### Problem description
Pictures do not belong in the copy. Write out exactly the lines from the one containing "Given: Click the Hotjar logo in header" through the end of the data.

### Data excerpts
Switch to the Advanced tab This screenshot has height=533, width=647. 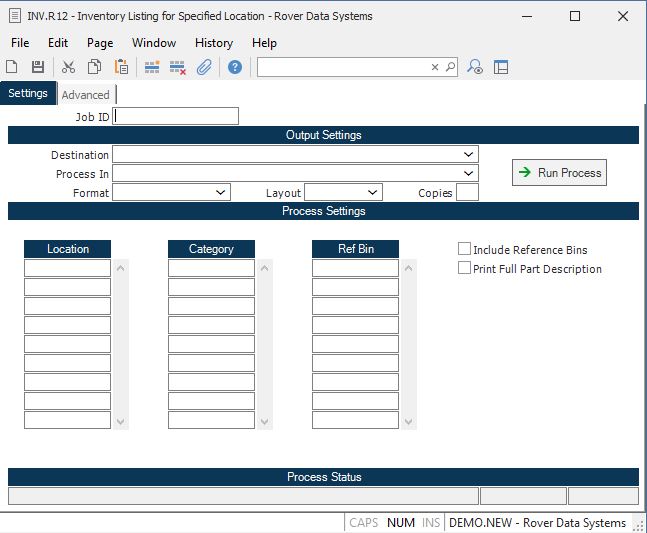pyautogui.click(x=86, y=95)
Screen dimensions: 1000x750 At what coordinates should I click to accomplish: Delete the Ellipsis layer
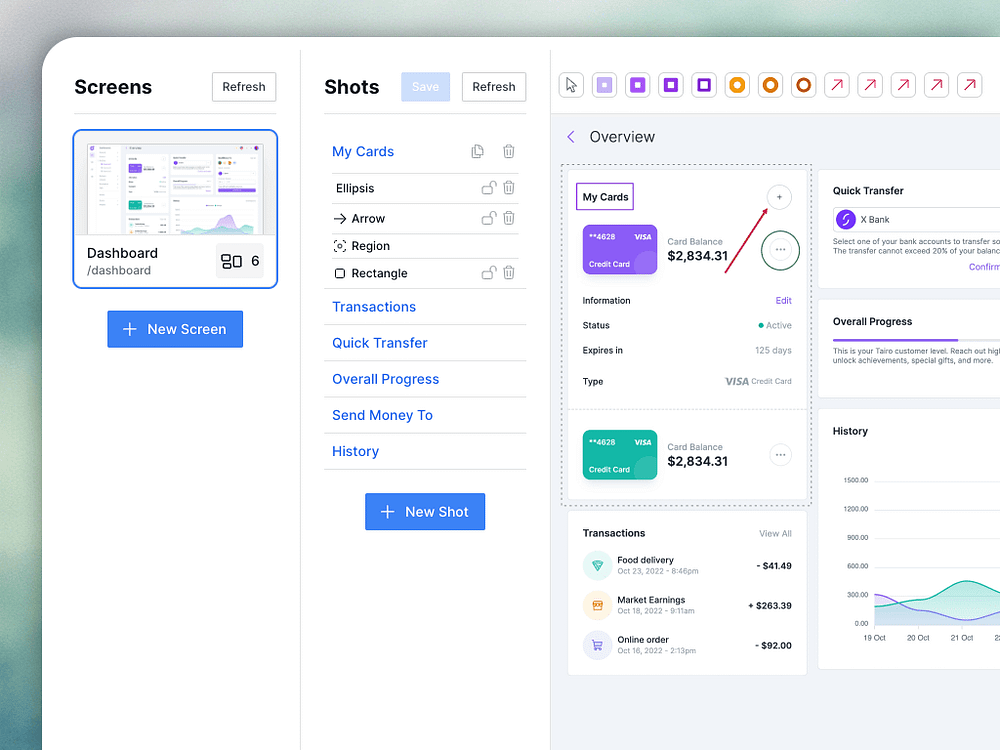pos(508,188)
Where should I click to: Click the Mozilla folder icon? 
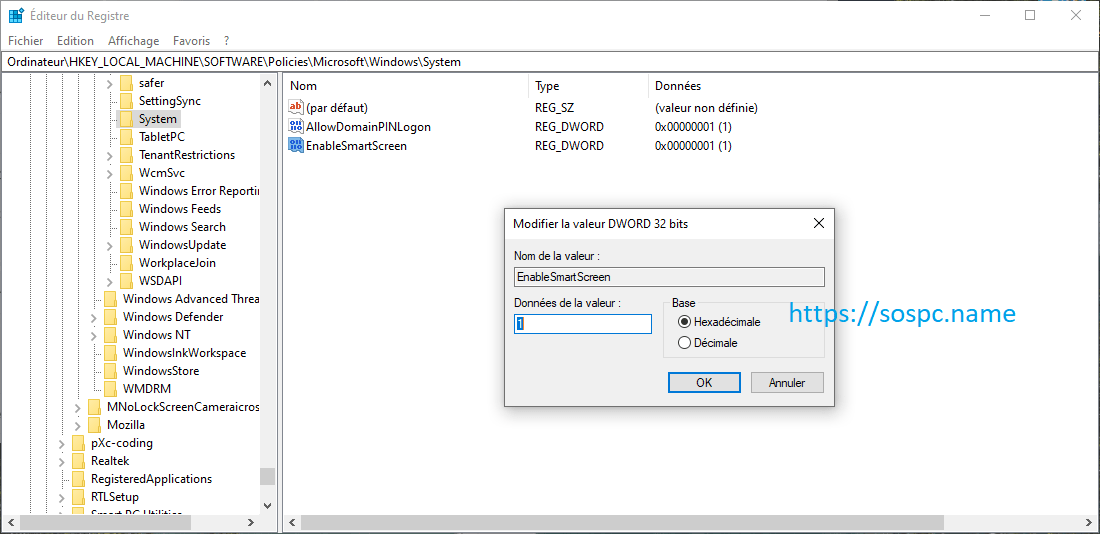94,425
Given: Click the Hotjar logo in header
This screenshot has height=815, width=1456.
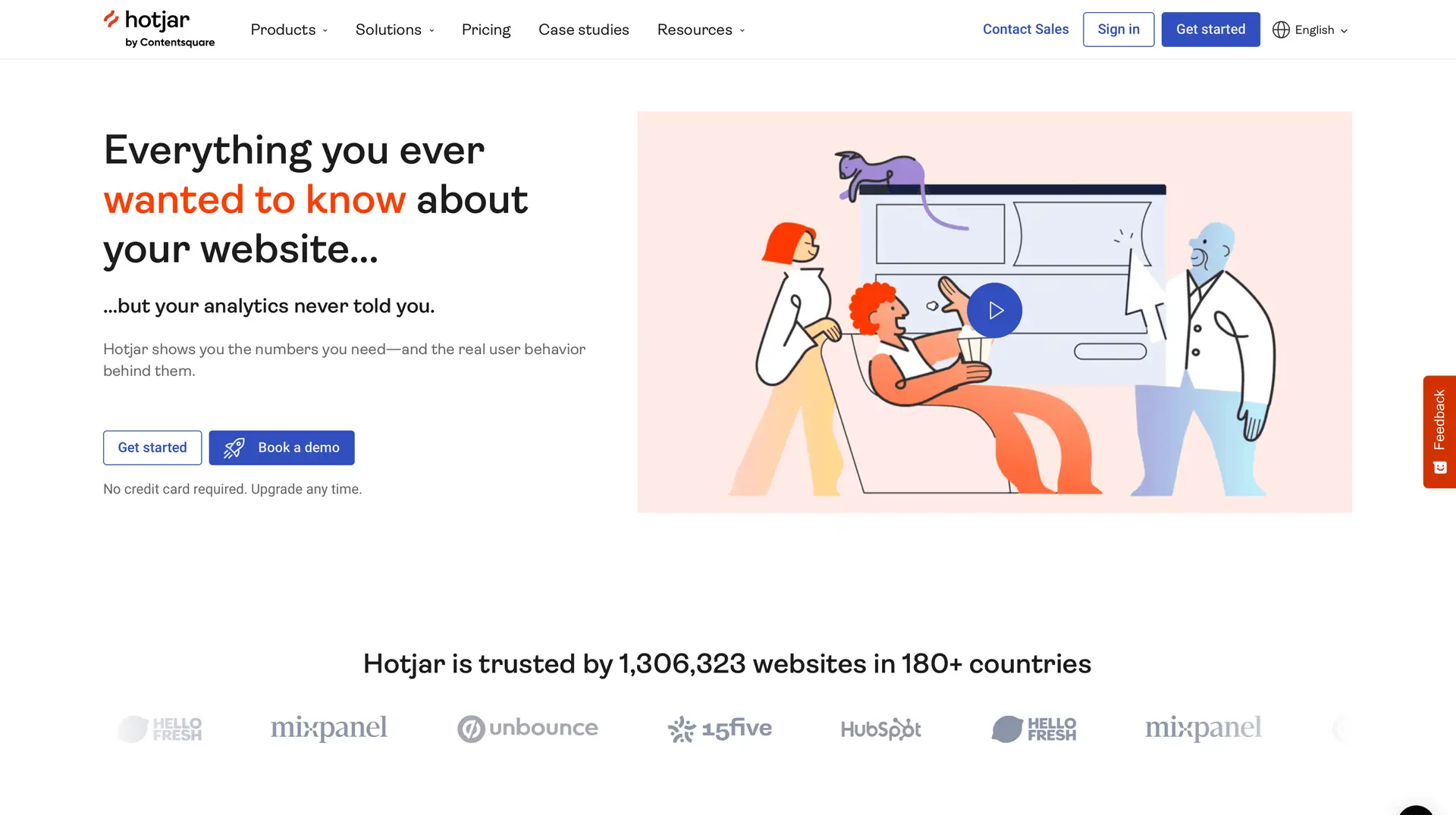Looking at the screenshot, I should pyautogui.click(x=158, y=29).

### Solution to this exercise
Given: Click the Hotjar logo in header
This screenshot has height=815, width=1456.
Looking at the screenshot, I should pyautogui.click(x=158, y=29).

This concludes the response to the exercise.